Por: Maximiliano Catalisano
Durante años, la escuela se sostuvo en una lógica de premios y castigos. Quien hacía la tarea recibía una buena nota, quien no, se enfrentaba a sanciones. Se premiaba el silencio, la prolijidad, la conducta. Se castigaban las distracciones, los errores, las emociones que incomodaban. Pero algo empezó a cambiar. Hoy muchas voces se preguntan si ese esquema sigue teniendo sentido. ¿Es posible enseñar sin recurrir al miedo ni a la recompensa? ¿Cómo se construye un aula donde el motor del aprendizaje no sea el temor ni el deseo de agradar, sino la curiosidad, la responsabilidad y el deseo genuino de aprender?
La lógica del control
Premios y castigos son dos caras de la misma moneda: control. Funcionan en tanto se espera que el alumno haga algo porque obtendrá un beneficio o evitará un malestar. Pero, ¿qué pasa cuando desaparece el premio o el castigo? Muchas veces, también desaparece la conducta deseada. Eso demuestra que el aprendizaje no se internalizó, que no se incorporó un sentido personal, que se hizo por obligación. A largo plazo, ese esquema debilita la autonomía y empobrece el vínculo con el saber.
El deseo como motor
Una de las tareas más complejas —pero también más hermosas— de enseñar es despertar el deseo. Que un estudiante quiera aprender, no porque “si no lo hace se lleva la materia”, sino porque siente que eso tiene sentido, lo interpela, le da herramientas para comprender el mundo. Esto no se logra con gritos ni con medallas. Se logra con preguntas, con escucha, con desafíos que tengan valor, con propuestas que conecten con la vida. No se trata de hacer todo “divertido”, sino de encontrar maneras de que el conocimiento se vuelva significativo.
La responsabilidad no se impone
Educar sin premios ni castigos no es “dejar hacer lo que quieran”. Es invitar a asumir responsabilidades. Y para eso, primero hay que confiar en los estudiantes. Hay que mostrarles que son capaces de pensar, de decidir, de asumir las consecuencias de sus actos sin necesidad de amenazas ni sobornos. Eso implica también revisar cómo nos vinculamos los adultos con las normas. Si las presentamos como mandatos externos, arbitrarios, se debilita su valor. Pero si las construimos junto con los alumnos, si explicamos su sentido, si damos lugar al debate, esas normas se vuelven acuerdos, no imposiciones.
Errores que enseñan
Cuando se educa desde el castigo, el error se convierte en una amenaza. Se busca evitarlo a toda costa, aunque eso implique no intentar nada nuevo. En cambio, si se cambia la mirada y se ve al error como una oportunidad de aprendizaje, se habilita otro vínculo con el saber. El aula se vuelve un espacio donde se puede ensayar, fallar, preguntar sin miedo. Donde nadie se ríe de otro por equivocarse, porque todos están en proceso. Eso también es enseñar: mostrar que no hay que tener todas las respuestas para poder aprender.
Reconocer sin premiar
Educar sin premios no significa no valorar lo que los estudiantes hacen bien. Significa que el reconocimiento no se convierte en un sistema de “puntos” ni se usa como moneda de intercambio. Un gesto sincero, una devolución que destaca un avance, una mirada que celebra un esfuerzo, vale más que un regalo o una nota perfecta. Cuando el reconocimiento viene cargado de verdad y no de cálculo, el estudiante lo recibe como algo que alimenta su autoestima, no como una herramienta de control.

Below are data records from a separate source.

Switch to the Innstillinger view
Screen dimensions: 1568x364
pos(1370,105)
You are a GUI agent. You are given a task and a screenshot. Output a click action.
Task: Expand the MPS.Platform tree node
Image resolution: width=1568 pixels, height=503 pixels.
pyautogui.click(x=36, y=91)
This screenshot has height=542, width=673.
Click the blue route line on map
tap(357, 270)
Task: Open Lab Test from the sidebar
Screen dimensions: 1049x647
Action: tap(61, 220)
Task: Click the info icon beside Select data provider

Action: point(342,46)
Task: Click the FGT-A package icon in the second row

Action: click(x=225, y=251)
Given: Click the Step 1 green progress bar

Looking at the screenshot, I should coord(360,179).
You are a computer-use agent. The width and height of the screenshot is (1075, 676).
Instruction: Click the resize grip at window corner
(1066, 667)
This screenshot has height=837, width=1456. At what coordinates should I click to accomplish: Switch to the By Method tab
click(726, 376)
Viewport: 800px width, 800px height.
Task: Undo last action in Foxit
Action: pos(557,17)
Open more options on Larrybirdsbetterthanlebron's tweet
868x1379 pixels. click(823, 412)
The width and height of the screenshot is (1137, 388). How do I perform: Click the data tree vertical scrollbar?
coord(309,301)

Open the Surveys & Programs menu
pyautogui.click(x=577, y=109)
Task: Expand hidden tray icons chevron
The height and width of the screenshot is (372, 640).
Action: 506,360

Una escuela donde se puede confiar
La base de toda educación sin premios ni castigos es el vínculo. Un vínculo que no se construye desde el poder, sino desde la confianza. Que no se impone, sino que se teje día a día con coherencia, respeto y presencia. En esa escuela, el adulto no está para castigar ni para premiar, sino para acompañar. Para sostener, guiar, hacer preguntas, poner límites cuando hace falta, pero sin humillar ni manipular. Una escuela así no es ingenua: es valiente. Porque apuesta a lo mejor de cada persona, y no a lo que se puede obtener a cambio.